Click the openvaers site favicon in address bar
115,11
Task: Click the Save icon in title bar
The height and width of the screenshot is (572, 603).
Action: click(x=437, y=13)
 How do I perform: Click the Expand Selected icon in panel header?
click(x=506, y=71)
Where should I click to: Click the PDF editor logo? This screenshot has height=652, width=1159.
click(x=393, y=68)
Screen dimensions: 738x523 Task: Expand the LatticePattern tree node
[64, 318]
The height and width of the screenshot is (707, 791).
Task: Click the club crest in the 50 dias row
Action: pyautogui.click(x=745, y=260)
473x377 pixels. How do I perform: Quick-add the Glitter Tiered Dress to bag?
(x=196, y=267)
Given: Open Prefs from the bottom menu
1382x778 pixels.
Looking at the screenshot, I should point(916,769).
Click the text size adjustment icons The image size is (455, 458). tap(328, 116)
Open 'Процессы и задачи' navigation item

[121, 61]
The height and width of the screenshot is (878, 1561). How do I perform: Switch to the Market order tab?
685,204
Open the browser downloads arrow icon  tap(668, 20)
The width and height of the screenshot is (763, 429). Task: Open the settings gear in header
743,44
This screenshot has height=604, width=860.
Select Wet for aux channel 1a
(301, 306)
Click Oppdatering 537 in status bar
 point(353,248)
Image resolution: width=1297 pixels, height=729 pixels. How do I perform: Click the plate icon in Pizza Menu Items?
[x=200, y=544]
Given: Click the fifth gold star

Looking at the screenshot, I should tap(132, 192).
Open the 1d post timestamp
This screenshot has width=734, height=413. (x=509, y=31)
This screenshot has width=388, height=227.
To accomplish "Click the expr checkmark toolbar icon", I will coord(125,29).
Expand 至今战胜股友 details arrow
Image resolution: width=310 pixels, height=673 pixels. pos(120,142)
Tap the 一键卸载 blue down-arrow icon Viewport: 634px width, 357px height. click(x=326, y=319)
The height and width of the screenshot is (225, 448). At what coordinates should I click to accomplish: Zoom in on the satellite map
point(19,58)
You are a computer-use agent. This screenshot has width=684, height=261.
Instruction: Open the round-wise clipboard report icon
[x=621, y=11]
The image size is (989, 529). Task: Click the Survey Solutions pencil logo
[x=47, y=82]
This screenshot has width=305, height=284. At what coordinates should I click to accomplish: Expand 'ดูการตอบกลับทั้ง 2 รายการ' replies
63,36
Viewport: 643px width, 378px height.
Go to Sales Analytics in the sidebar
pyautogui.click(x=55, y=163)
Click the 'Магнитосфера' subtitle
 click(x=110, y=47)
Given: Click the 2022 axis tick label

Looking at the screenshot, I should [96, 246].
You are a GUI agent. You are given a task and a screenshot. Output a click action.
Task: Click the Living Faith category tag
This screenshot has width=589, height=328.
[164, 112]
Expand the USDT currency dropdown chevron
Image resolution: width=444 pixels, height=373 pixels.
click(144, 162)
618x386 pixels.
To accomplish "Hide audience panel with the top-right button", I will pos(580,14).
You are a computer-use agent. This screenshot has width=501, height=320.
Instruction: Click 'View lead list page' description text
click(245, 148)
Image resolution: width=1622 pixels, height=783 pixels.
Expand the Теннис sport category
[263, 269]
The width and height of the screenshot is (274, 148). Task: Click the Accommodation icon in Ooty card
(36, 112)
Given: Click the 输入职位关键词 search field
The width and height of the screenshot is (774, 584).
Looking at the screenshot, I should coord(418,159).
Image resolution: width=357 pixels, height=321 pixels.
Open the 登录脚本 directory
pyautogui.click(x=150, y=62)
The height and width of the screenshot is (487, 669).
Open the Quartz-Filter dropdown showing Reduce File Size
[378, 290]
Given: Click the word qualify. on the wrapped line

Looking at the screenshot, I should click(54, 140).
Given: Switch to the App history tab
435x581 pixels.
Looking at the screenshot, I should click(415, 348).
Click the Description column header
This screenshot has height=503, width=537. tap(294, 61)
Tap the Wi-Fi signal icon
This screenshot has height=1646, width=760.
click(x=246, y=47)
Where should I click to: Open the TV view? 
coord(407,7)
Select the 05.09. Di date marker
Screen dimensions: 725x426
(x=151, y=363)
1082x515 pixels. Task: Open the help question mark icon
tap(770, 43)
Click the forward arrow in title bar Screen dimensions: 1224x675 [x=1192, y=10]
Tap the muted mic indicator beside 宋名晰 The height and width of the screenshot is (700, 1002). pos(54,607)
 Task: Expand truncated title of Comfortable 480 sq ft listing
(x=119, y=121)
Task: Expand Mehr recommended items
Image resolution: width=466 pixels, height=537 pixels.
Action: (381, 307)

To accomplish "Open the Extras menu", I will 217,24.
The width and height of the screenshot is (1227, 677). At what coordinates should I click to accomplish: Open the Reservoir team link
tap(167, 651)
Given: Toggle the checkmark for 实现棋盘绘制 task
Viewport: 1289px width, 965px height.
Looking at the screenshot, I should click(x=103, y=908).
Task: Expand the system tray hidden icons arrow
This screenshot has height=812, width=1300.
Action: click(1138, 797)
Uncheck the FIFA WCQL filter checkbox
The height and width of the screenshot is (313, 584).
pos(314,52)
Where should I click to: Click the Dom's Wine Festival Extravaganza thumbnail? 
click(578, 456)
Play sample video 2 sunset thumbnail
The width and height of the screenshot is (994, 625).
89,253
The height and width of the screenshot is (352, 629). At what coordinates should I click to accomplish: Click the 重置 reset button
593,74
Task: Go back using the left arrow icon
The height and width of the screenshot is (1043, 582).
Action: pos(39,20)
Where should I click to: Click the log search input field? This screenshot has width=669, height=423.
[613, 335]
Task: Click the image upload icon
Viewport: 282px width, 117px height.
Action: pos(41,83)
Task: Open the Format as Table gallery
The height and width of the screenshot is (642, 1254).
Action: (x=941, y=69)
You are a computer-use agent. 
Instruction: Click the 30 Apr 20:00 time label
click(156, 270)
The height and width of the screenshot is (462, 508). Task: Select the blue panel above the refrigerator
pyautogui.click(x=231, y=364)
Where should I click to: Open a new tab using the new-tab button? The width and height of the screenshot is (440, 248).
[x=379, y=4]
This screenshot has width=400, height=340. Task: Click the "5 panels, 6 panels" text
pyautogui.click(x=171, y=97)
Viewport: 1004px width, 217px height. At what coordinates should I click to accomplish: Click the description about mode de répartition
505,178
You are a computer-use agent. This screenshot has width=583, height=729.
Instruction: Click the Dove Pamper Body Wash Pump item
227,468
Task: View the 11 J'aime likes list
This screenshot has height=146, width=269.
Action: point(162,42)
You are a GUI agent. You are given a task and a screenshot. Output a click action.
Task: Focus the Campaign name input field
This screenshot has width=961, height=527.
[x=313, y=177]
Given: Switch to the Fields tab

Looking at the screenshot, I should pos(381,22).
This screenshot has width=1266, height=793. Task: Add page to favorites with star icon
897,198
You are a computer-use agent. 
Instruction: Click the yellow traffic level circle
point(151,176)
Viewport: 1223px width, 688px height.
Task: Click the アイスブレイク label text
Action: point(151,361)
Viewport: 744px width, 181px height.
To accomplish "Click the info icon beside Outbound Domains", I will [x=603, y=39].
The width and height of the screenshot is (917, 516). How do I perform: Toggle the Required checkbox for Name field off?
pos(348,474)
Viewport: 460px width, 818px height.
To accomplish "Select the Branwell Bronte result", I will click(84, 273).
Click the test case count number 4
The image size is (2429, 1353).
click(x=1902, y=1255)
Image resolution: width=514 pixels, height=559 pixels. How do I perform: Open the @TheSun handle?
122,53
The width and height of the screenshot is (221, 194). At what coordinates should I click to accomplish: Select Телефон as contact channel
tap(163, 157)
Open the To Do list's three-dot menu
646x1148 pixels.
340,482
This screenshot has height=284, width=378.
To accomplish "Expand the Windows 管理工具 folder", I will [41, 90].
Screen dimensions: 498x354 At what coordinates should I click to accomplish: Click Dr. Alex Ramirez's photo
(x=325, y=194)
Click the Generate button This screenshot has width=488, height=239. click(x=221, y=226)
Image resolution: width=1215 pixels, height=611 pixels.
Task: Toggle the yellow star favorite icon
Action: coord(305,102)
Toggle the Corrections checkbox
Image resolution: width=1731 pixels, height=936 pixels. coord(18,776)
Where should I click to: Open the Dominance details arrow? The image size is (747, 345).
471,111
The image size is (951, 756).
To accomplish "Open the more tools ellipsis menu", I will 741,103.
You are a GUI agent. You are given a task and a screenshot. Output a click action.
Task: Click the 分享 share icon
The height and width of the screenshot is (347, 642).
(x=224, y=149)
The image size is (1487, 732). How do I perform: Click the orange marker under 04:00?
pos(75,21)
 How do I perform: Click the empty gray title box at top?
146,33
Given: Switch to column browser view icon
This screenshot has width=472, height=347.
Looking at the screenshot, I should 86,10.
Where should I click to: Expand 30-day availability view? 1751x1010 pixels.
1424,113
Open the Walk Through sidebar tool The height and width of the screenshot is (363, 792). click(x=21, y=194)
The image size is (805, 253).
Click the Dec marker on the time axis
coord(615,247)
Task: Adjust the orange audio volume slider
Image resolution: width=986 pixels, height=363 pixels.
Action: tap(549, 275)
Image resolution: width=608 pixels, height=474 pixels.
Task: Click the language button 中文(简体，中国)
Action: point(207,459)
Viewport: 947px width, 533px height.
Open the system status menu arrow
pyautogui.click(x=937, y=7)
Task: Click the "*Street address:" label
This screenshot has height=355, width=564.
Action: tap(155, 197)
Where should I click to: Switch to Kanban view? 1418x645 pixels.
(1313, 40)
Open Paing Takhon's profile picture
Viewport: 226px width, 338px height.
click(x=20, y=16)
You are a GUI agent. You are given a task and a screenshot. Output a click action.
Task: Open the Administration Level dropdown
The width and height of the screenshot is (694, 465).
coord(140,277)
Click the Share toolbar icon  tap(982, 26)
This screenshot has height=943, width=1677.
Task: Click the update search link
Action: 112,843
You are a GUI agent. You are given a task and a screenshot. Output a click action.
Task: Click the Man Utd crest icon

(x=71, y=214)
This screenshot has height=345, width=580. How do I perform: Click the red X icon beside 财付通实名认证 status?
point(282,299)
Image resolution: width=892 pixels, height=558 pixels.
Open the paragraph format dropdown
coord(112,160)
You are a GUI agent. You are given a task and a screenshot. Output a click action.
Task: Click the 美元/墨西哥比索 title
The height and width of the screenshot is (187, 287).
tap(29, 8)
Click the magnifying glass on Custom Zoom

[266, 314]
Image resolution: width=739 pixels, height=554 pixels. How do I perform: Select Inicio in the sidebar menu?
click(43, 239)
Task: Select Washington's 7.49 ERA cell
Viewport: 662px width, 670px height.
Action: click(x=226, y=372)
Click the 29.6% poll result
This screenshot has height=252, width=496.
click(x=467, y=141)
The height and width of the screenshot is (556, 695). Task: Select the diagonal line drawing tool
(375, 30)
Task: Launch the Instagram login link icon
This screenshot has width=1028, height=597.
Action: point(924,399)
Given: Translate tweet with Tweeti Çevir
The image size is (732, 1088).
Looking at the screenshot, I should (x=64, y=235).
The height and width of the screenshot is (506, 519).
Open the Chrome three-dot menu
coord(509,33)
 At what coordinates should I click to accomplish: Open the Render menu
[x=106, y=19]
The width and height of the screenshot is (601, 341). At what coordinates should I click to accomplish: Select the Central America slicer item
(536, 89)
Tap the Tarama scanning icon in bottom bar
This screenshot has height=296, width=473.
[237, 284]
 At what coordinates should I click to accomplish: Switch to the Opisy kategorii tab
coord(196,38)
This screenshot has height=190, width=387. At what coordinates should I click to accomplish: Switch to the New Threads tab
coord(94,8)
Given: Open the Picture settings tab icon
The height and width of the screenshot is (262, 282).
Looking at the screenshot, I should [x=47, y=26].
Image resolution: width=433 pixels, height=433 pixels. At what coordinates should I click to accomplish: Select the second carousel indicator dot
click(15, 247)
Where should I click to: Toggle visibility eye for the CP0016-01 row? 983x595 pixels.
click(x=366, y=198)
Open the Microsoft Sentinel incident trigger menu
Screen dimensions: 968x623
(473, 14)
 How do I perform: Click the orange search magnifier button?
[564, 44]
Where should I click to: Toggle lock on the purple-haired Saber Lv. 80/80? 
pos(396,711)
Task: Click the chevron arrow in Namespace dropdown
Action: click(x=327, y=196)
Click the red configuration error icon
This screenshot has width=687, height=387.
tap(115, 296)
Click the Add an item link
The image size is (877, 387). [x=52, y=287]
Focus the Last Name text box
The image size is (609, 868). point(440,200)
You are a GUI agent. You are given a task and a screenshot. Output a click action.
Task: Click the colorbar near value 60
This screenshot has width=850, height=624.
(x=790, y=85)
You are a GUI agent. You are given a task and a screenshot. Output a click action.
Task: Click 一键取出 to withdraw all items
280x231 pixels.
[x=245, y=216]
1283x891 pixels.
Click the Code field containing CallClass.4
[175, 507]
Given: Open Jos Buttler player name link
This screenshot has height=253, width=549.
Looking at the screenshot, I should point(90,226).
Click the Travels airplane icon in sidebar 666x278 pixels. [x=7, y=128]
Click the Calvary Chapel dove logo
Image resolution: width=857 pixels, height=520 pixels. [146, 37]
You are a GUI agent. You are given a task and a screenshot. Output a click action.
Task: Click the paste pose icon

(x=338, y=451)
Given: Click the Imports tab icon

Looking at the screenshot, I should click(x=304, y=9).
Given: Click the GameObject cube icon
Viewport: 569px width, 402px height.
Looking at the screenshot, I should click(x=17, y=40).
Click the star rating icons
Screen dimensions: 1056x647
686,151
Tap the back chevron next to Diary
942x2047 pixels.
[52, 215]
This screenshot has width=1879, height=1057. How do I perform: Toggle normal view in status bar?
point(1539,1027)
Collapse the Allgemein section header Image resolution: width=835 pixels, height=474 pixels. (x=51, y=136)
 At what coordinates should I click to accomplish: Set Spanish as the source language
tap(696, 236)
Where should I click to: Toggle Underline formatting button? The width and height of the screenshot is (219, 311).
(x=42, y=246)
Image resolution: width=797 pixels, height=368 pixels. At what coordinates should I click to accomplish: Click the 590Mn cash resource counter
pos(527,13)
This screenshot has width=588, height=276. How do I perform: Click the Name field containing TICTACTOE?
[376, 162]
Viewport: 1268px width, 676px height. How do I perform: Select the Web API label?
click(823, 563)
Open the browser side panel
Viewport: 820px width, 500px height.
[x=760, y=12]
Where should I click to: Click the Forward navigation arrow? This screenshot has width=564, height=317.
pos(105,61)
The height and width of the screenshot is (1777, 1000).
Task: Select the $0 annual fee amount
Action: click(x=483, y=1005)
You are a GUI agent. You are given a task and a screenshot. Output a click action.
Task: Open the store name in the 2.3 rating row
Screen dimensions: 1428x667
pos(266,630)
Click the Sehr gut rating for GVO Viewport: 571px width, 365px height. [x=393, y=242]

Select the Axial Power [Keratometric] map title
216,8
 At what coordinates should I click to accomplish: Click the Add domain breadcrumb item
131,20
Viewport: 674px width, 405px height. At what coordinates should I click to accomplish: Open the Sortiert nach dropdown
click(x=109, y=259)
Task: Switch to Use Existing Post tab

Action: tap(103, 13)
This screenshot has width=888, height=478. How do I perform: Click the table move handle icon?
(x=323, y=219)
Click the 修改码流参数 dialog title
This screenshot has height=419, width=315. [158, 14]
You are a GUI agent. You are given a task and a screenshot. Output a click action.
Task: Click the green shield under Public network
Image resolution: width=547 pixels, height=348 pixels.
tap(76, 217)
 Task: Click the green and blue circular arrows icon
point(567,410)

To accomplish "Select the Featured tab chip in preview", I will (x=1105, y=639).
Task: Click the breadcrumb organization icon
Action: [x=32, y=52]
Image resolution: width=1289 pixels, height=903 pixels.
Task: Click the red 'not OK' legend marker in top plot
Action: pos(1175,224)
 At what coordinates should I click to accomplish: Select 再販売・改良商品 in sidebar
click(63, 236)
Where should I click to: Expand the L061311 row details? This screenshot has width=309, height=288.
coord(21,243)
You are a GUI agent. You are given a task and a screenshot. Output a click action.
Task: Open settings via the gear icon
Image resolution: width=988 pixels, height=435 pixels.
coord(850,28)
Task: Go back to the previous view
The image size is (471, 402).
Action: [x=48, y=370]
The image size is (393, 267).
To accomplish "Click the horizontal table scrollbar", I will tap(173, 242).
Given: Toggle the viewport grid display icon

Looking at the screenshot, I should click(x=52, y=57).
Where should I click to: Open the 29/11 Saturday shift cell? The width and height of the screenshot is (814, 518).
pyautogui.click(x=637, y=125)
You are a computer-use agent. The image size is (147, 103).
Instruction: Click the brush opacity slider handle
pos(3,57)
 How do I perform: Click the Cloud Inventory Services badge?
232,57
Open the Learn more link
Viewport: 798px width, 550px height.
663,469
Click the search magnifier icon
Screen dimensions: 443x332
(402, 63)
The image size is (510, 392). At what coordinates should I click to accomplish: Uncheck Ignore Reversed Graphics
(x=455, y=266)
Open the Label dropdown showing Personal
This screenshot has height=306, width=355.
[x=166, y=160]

::::

PROBLEM DETAILS -
Pull out every line of the items above that contains the word "icons", and copy each one. Case counts.

RESPONSE TO THE EXERCISE -
Click the text size adjustment icons The image size is (455, 458). tap(328, 116)
Task: Expand the system tray hidden icons arrow
Click the star rating icons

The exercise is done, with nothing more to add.